7. Originally Posted by PhysicsStudent
I have been given the implicit function: X^2+4y^2=36, and have been asked to find a line tangent to it through the point (12,3), which is not on the curve.

I know there is one horizontal tangent line, at y=3. However, I am having trouble finding the non=horizontal line.

I know that the derivative is -x/4y. That is fairly simple. I think that I have to set the equation of the line through (12,3) equal to the implicit function, and solve for the slope (which is the derivative) in order to get a numerical value.
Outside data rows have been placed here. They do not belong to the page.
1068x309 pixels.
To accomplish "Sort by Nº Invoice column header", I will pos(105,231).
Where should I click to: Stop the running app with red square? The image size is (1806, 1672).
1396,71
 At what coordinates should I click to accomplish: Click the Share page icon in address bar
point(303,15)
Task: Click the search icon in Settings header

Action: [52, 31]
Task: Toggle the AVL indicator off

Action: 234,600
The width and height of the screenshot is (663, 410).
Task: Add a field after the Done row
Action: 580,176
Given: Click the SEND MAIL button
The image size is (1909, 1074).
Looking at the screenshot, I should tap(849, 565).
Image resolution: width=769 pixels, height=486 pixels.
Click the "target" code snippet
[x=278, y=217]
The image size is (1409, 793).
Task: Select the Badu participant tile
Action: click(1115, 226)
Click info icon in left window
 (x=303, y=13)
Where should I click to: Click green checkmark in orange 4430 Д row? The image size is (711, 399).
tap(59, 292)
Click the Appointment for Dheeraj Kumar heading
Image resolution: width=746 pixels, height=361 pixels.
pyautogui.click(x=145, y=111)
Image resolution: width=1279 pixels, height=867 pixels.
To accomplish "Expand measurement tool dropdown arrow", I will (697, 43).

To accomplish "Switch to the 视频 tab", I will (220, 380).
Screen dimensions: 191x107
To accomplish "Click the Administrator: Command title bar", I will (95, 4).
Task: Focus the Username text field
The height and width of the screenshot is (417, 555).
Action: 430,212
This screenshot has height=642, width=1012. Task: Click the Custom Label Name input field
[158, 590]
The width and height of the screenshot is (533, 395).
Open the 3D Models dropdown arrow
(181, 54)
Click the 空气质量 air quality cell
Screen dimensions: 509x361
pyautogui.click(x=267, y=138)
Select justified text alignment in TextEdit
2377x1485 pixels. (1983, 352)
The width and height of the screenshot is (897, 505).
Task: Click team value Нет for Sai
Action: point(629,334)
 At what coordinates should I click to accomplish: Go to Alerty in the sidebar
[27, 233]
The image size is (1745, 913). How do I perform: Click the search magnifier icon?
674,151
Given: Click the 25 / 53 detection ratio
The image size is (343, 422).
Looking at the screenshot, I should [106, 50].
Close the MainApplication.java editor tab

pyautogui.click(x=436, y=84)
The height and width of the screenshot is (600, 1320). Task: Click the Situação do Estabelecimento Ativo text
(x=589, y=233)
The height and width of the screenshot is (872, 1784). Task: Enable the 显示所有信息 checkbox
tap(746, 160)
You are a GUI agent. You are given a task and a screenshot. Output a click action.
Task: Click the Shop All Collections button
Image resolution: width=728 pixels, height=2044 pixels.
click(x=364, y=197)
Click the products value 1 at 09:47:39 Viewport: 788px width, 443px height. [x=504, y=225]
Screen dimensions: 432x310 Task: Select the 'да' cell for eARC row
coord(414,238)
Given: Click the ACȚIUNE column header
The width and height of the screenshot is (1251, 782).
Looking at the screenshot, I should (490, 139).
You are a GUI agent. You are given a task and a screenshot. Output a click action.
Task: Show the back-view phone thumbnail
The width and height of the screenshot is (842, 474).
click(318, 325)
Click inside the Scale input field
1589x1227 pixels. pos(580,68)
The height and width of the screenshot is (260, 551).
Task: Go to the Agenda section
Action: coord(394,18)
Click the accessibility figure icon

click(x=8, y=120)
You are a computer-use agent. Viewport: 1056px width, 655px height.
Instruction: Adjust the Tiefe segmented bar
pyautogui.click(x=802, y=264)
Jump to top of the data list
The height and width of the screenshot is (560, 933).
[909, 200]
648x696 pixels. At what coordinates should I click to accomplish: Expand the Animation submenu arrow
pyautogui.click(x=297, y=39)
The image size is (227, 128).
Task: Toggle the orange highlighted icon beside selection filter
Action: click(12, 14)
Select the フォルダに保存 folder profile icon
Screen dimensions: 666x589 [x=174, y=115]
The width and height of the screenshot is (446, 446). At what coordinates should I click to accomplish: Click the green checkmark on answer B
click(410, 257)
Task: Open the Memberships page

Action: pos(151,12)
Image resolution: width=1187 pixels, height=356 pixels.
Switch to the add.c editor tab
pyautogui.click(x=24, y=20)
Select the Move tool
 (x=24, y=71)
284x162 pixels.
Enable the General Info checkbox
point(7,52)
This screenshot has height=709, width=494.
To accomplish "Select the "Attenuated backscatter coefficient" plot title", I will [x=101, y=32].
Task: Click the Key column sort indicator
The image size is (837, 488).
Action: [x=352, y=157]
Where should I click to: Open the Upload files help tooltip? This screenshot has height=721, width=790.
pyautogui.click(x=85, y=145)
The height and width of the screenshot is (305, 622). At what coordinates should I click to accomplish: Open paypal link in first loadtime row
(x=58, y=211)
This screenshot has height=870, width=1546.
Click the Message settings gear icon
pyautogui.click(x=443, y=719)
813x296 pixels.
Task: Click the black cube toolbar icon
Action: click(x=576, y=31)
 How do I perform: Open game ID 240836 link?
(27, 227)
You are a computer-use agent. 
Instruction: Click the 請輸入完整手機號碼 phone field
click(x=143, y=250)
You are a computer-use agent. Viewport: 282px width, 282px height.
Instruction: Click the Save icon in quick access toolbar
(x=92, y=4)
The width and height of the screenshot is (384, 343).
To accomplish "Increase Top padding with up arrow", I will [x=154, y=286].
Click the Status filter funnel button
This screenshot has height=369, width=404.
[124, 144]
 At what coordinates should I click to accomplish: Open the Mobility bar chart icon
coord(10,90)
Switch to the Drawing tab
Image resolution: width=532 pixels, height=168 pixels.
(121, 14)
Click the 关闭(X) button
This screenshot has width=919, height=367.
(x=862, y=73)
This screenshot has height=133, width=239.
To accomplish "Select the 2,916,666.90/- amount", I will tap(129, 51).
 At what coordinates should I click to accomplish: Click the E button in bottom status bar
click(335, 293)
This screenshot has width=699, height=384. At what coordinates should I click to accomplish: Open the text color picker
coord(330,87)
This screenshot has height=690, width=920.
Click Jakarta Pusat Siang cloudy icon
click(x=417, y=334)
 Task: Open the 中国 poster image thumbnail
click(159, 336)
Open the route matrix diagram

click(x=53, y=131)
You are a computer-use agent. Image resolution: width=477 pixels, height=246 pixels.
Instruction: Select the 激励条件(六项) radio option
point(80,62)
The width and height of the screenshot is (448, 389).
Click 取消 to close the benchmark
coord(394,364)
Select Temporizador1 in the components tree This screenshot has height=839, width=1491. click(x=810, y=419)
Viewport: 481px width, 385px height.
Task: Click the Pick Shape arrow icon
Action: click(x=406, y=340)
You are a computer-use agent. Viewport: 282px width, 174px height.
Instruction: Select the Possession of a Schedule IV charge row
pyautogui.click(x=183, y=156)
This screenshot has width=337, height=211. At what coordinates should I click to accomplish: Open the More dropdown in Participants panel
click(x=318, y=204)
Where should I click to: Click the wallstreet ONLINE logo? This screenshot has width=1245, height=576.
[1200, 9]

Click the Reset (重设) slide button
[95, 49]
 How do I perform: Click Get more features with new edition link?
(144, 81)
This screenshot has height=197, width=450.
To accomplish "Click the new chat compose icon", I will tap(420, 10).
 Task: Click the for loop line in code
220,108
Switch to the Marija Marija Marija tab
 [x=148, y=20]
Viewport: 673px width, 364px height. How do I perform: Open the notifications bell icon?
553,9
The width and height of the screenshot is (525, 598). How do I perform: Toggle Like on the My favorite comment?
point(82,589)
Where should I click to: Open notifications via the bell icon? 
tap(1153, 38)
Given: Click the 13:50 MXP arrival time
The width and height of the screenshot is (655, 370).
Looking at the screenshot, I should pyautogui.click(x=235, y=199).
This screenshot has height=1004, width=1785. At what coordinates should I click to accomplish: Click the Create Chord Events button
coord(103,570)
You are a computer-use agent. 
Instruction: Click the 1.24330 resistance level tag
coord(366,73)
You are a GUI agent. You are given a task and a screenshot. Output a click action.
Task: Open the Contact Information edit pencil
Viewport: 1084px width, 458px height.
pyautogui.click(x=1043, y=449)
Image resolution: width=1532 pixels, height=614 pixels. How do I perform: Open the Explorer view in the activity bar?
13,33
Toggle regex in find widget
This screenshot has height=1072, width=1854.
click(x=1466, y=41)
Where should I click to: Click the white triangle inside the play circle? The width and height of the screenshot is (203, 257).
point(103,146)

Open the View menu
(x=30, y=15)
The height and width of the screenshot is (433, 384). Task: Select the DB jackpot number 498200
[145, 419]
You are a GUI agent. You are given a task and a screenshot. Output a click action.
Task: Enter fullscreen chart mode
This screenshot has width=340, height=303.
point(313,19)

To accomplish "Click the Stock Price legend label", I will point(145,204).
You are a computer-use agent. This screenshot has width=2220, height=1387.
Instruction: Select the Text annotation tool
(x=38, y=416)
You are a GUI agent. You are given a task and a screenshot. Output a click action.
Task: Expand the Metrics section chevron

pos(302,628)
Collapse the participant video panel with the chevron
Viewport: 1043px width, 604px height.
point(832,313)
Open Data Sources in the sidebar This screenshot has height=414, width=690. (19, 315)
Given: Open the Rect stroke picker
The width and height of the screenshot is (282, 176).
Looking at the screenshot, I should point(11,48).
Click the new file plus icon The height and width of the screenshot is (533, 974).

But I am lost as to how to do that exactly.

(-x/4y)(x-120+3=x^2+4y^2-36

Am I on the right track with this?

Thank you for any help
Respectfully
Physics Student
Let the required tangent be tangent to the ellipse at the point $\displaystyle \left(2 \sqrt{9 - a^2}, -a \right)$ where a > 0 (a simple diagram shows why this is the case).

Then the gradient of the tangent is $\displaystyle m = \frac{\sqrt{9 - a^2}}{2a}$.

But since the tangent passes through the point (12, 3) the gradient is also given by $\displaystyle m = \frac{3 + a}{12 - 2 \sqrt{9 - a^2}}$.

Therefore $\displaystyle \frac{\sqrt{9 - a^2}}{2a} = \frac{3 + a}{12 - 2 \sqrt{9 - a^2}}$.

Solve this equation for $\displaystyle a$ (remember you want a > 0). I get $\displaystyle a = \frac{9}{5}$.

So the required tangent is tangent to the ellipse at the point $\displaystyle \left( \frac{24}{5}, \frac{9}{5}\right)$.

It should now be simple to get the equation of the required tangent.